在淋巴细胞性间质性肺炎(LIP)患者的肺组织中已证实存在爱泼斯坦-巴尔病毒(EBV)基因组,但其在该病发病机制中的作用尚不清楚。体外研究表明,EBV可通过病毒潜伏膜蛋白LMP1上调细胞原癌基因B细胞白血病-2(bcl-2),从而使细胞永生化并发生转化。本研究旨在确定LIP患者肺组织中bcl-2表达是否上调,以及EBV LMP1在这种bcl-2表达中是否起作用。
使用抗LMP1和抗bcl-2单克隆抗体,对13例LIP患者经福尔马林固定、石蜡包埋的肺组织进行碱性磷酸酶抗碱性磷酸酶(APAAP)免疫组织化学分析。9例特发性肺纤维化(IPF)患者的肺组织和9例无肺部疾病的尸检病例作为对照。LMP1阳性率以肺组织单位面积内LMP1阳性细胞数来估计。通过基于图像的半定量分级系统评估bcl-2表达的免疫染色情况。

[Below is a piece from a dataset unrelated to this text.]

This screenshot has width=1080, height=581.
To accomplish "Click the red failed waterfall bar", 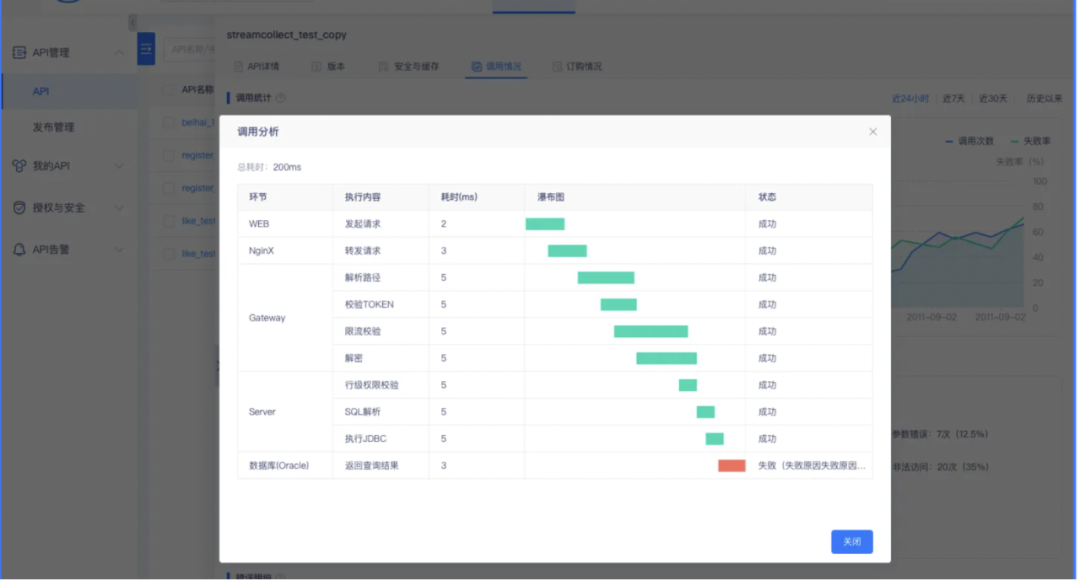I will pyautogui.click(x=731, y=466).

LMP1的阳性免疫染色定位于肺组织的气道上皮细胞。13例LIP患者中有10例(77%)LMP1呈阳性,而每个对照组的9例病例中有3例(33%)呈阳性。LIP病例的LMP1阳性率显著高于非LIP病例:LIP与IPF(平均差异,95%置信区间(CI))2.39(1.54至3.24);LIP与尸检对照2.62(1.77至3.47)。bcl-2免疫染色定位于LIP患者肺泡间隔和淋巴样聚集区内的淋巴细胞。LIP患者肺组织中bcl-2免疫染色的累积评分显著高于IPF患者和尸检对照:LIP与IPF以及LIP与尸检对照(平均差异,95%CI)7.55(7.18至7.92)。
这些免疫组织化学研究表明,LIP患者气道上皮细胞中存在EBV LMP1蛋白,肺组织淋巴样细胞中细胞bcl-2蛋白过表达。这些免疫染色在地理位置上不同的模式表明,EBV LMP1参与细胞bcl-2上调在LIP中比以前体外观察所认为的更为复杂。EBV LMP1和bcl-2在LIP发病机制中的各自作用需要进一步研究。